Descripción del problema: Repite literalmente el pasaje del texto sobre el rock en Venezuela que va desde "El punto es" hasta "país de rock.".

Fragmento del documento:
=-=-=-=-=

¡Un país de Rock!
Siempre hemos sido una nación de rock, desde que nos fue
trasplantado el género, nos lo ajustamos a nosotros mismos, a nuestro país y a
nuestra forma de ser, nos creamos nuestra propia voz de rock, nos cosimos a la
piel nuestro estilo de metal, nuestro punk suena venezolano y nuestra fusión
destila tricolor.
El rock llegó a nuestro país en circunstancias únicas,
sin el estigma de ser música de clases pobres, ni de juventud protestona o
inconformidad sexual, llegó de la mano del principal productor de riqueza en
Venezuela, la explotación petrolera, y con la guitarra, bajo y batería del extranjero
que venía a trabajar en nuestro país; se estacionó en el Zulia antes de meterse
en las venas de todo el país y crear su propia marca de rebeldía joven en un
país con pocos motivos para revelarse, ofreciendo opciones a quien no las pedía
y prometiendo delicias carnales a un país “virgen” y orgulloso de serlo.
Sin embargo el rock se abrió paso entre la música llanera
y el folklore típico de cada región, la balada casi hímnica con inspiración
italiana y europea en general, los sones del Caribe, el bolero; y después el
disco, la salsa, el pop y la música urbana –pastiche creado a finales de los 70
y principios de los 80 para empaquetar el pop con influencias varias de la
nueva ola de cantautores venezolanos, en su mayoría provenientes de bandas de
rock de los 60 y 70-, para hacerse una pieza indeleble del panorama sonoro de
nuestra patria.
Nuestro rock se sacó la cédula y se dio a la tarea de
crear sus primero nombres, sus primeras ideas y luego sus primeras leyendas.
Comenzaron las experimentaciones y la importación de ideas, que tuvimos que
aclimatar a nuestro calor caribeño del norte de Sur América. Nos hicimos
expertos en versionar (algunos dirían “fusilar”) éxitos extranjeros; y en la
mayoría de los casos, crearles letras en castellano que no tenían nada que ver
con sus originales en inglés, pero al mismo tiempo y tímidamente, comenzamos a
crear nuestras primeras canciones y a darle identidad propia a aquel hijo
adoptivo de nuestra propia cultura popular.
Algunos, mezclaron los estilos, les añadieron percusión y
metales, los hicieron casi bailables y lo acomodaron al oído en clave salsa del
venezolano fiestero y güapachoso, otros convirtieron las calles de Caracas en
su propio Carnaby Street o Sunset Strip (depende de la década) o se crearon una
sucursal de Londres o Seattle sin neblina para poder ir con los tiempos.
El punto es que, de todo este corta y pega, de los
primeros intentos y las primeras caídas, de las primeras negociaciones entre
underground y mainstream en nuestra sociedad, nació nuestra propia idea de un
género musical que se creó a sí mismo, que se dio forma –tal cual un
Frankenstain sonoro- con partes que en teoría no debían encajar, pero que
formaron un rompecabezas con partes de distintas imágenes que terminó viéndose
muy bien, que nos ha dado nombres imborrables, nuestros propios héroes caídos,
himnos, fechas de no olvidar, bandas de renombre local, nacional e
internacional; mitos, chistes, cuentos y parafernalia que es lo que conforma un
movimiento, una historia, una forma de vida y un país de rock.

=-=-=-=-=

Datos del ejercicio:
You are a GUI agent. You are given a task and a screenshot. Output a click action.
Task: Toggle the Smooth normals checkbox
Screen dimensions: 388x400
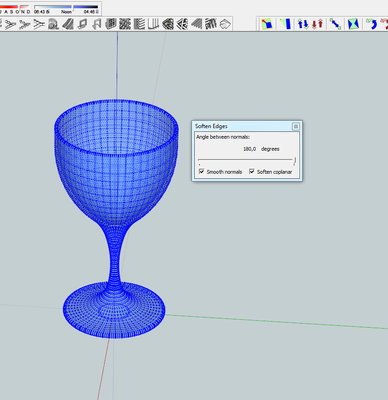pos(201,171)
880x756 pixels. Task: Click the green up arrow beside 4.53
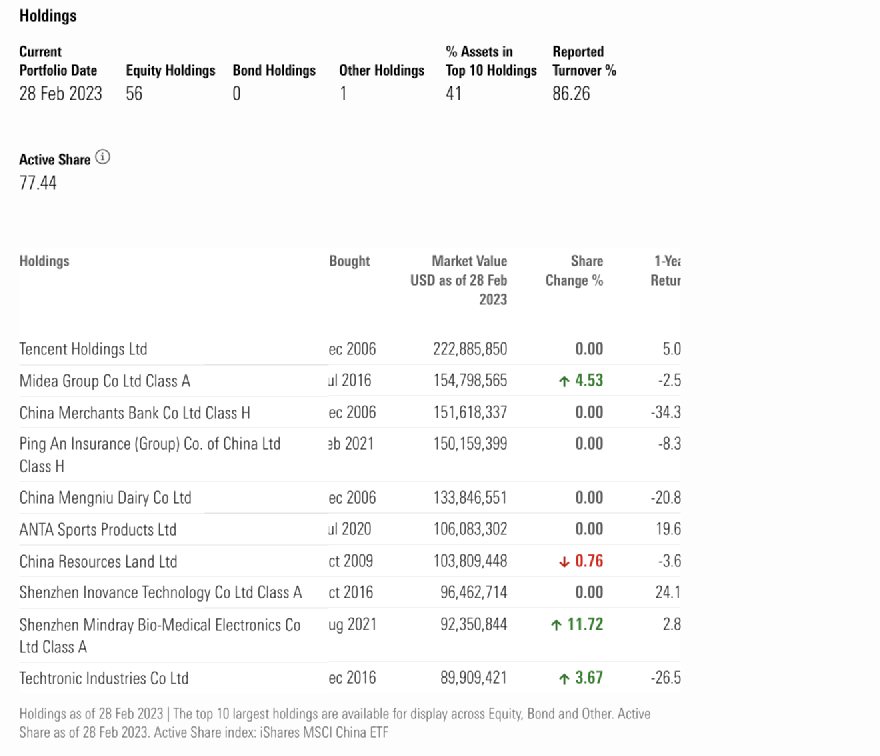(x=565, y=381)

=-=-=-=-=

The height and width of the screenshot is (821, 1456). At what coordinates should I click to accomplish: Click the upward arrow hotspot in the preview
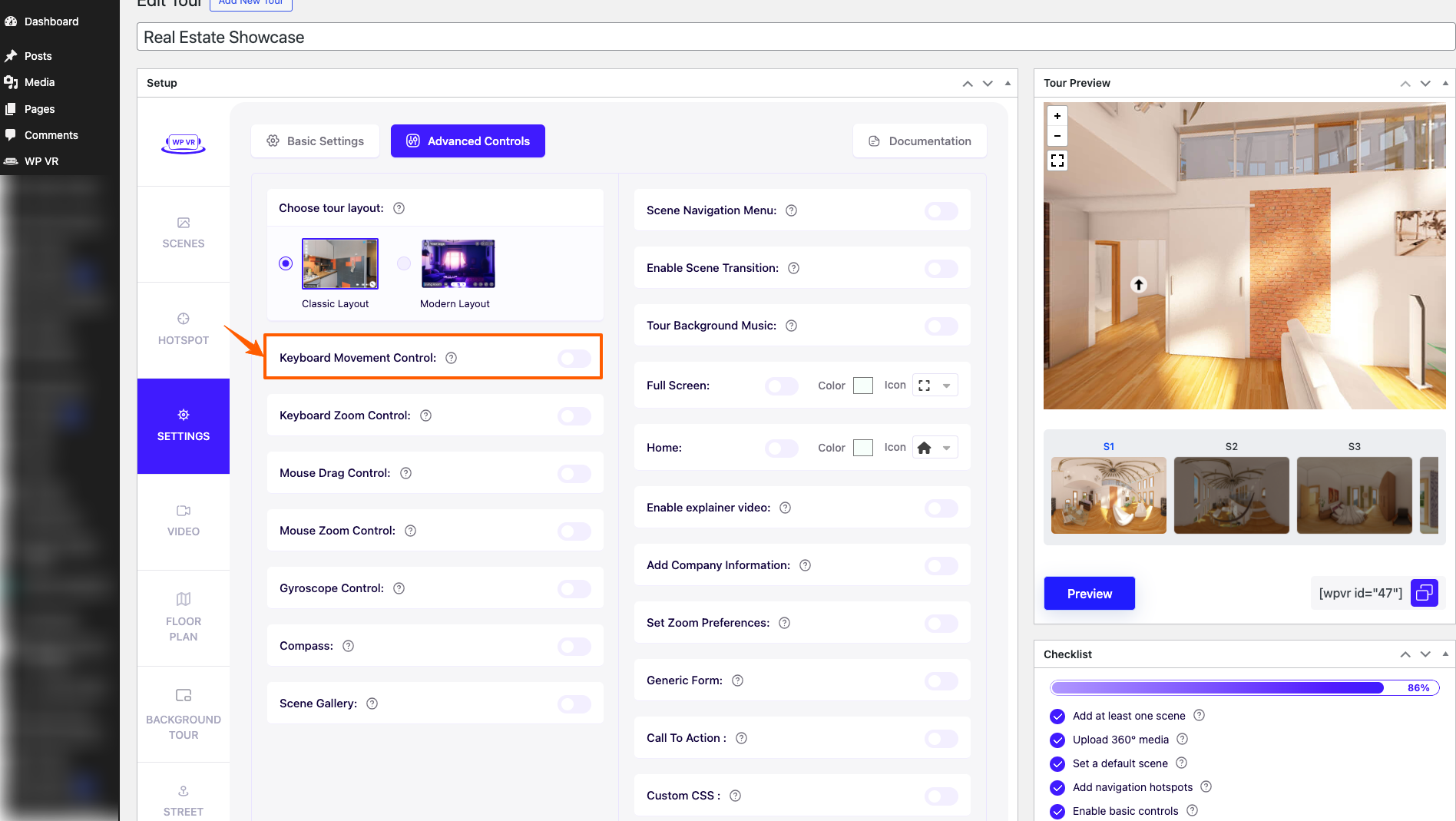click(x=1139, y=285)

=-=-=-=-=

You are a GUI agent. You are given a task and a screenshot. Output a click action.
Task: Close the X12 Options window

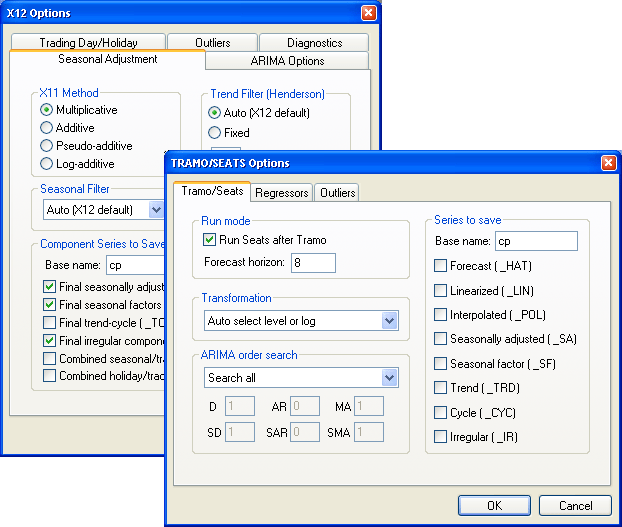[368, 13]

=-=-=-=-=

Resultado de la tarea:
El punto es que, de todo este corta y pega, de los
primeros intentos y las primeras caídas, de las primeras negociaciones entre
underground y mainstream en nuestra sociedad, nació nuestra propia idea de un
género musical que se creó a sí mismo, que se dio forma –tal cual un
Frankenstain sonoro- con partes que en teoría no debían encajar, pero que
formaron un rompecabezas con partes de distintas imágenes que terminó viéndose
muy bien, que nos ha dado nombres imborrables, nuestros propios héroes caídos,
himnos, fechas de no olvidar, bandas de renombre local, nacional e
internacional; mitos, chistes, cuentos y parafernalia que es lo que conforma un
movimiento, una historia, una forma de vida y un país de rock.